- **Goal of the exercise**: Rewrite the records below with "course outline" substituted for "course index", leaving every other part of every line unchanged.

──────── Records for the exercise ────────

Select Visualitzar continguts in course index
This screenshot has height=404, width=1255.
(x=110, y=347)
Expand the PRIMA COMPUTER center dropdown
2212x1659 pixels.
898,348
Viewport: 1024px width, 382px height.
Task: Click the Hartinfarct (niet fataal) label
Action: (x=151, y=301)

────────

- **Solution to this problem**:
Select Visualitzar continguts in course outline
This screenshot has height=404, width=1255.
(x=110, y=347)
Expand the PRIMA COMPUTER center dropdown
2212x1659 pixels.
898,348
Viewport: 1024px width, 382px height.
Task: Click the Hartinfarct (niet fataal) label
Action: (x=151, y=301)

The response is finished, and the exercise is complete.